I pause halfway through typing a sentence. “Is that bad?”

Cord’s kisses were pretty damn good, in my limited experience, the echo of his touch tingling my lips. Apparently, Winnie doesn’t agree.

“He doesn’t usually get involved. Unless…”

That one word reverses gravity’s pull.

“Unless?” I stop breathing as I pivot on my chair to face Winnie.

Her face scrunches. “Unless Rand wants a fling. He often does this around that rodeo of his. He chooses a girl early on, so the rodeo bunnies leave him alone. It’s kind of a pattern.

” Winnie rests a hand heavily on my shoulder.

“I’m sorry, Lanie. I should have mentioned it.

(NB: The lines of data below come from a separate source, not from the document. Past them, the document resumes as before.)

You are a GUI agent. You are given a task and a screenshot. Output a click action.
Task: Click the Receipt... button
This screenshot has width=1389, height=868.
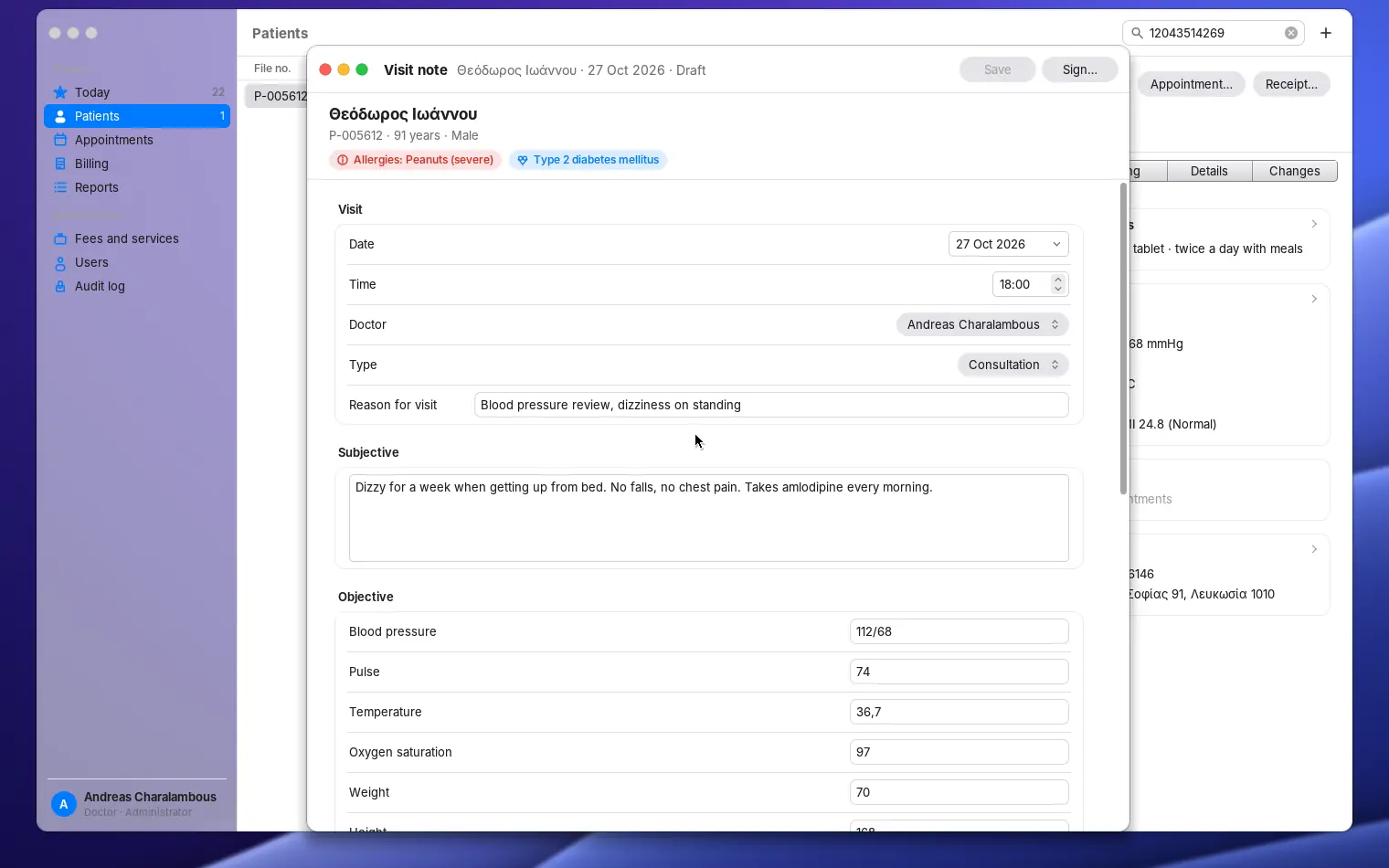(1291, 84)
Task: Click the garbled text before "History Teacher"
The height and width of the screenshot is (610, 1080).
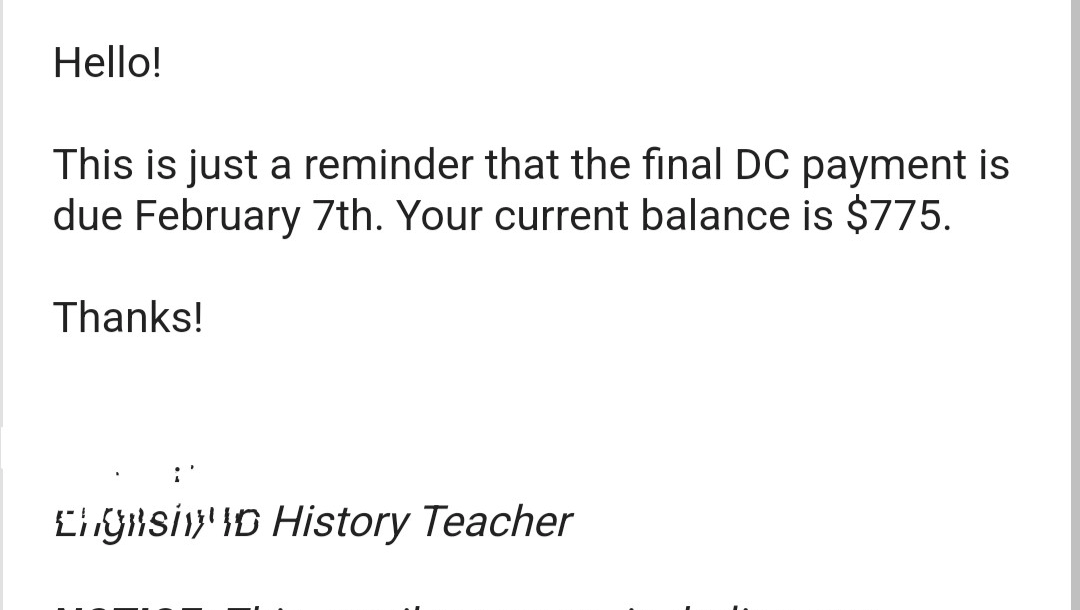Action: (x=157, y=522)
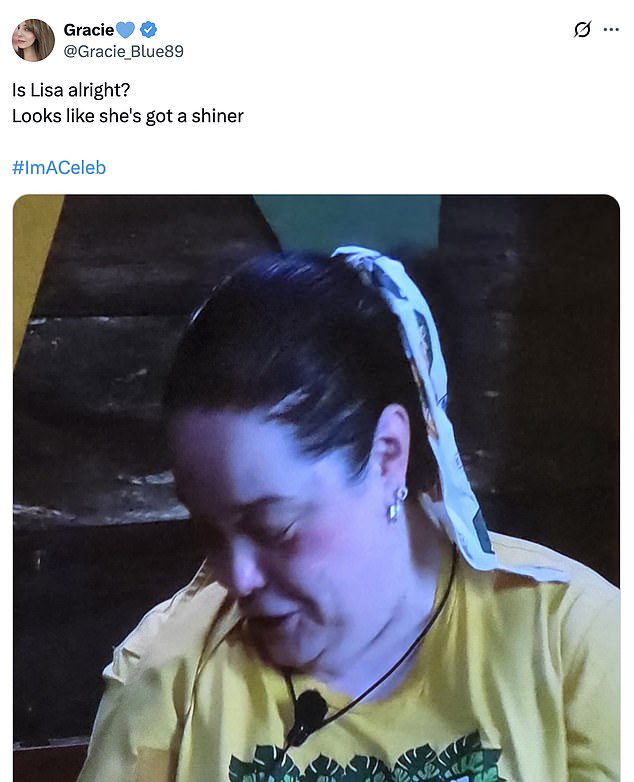Click the yellow t-shirt shoulder in the photo

pyautogui.click(x=559, y=623)
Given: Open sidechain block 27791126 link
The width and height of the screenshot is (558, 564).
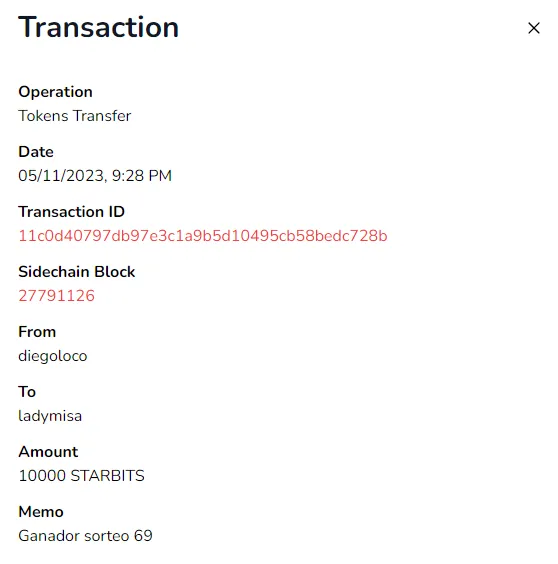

I thought there might be a spark between the two of you, but it’s also good to be wary—I don’t want you to get hurt. ”

Apparently I don’t have to worry about that exit strategy, how good his kisses are, or what the mountains behind Coyote Falls look like, after all. I swallow past a lump in my throat that already tastes like regret. Alpha wolf, here I come.

My fingers tremble over my keyboard long after Winnie leaves me alone to find her offspring as I plan my return to Alaska.

Winnie supplies me with coffee for three days straight before she begins her new campaign.

“You enjoy spending time with him, right? Why don’t you go to the rodeo, have fun, and then… do whatever afterward?”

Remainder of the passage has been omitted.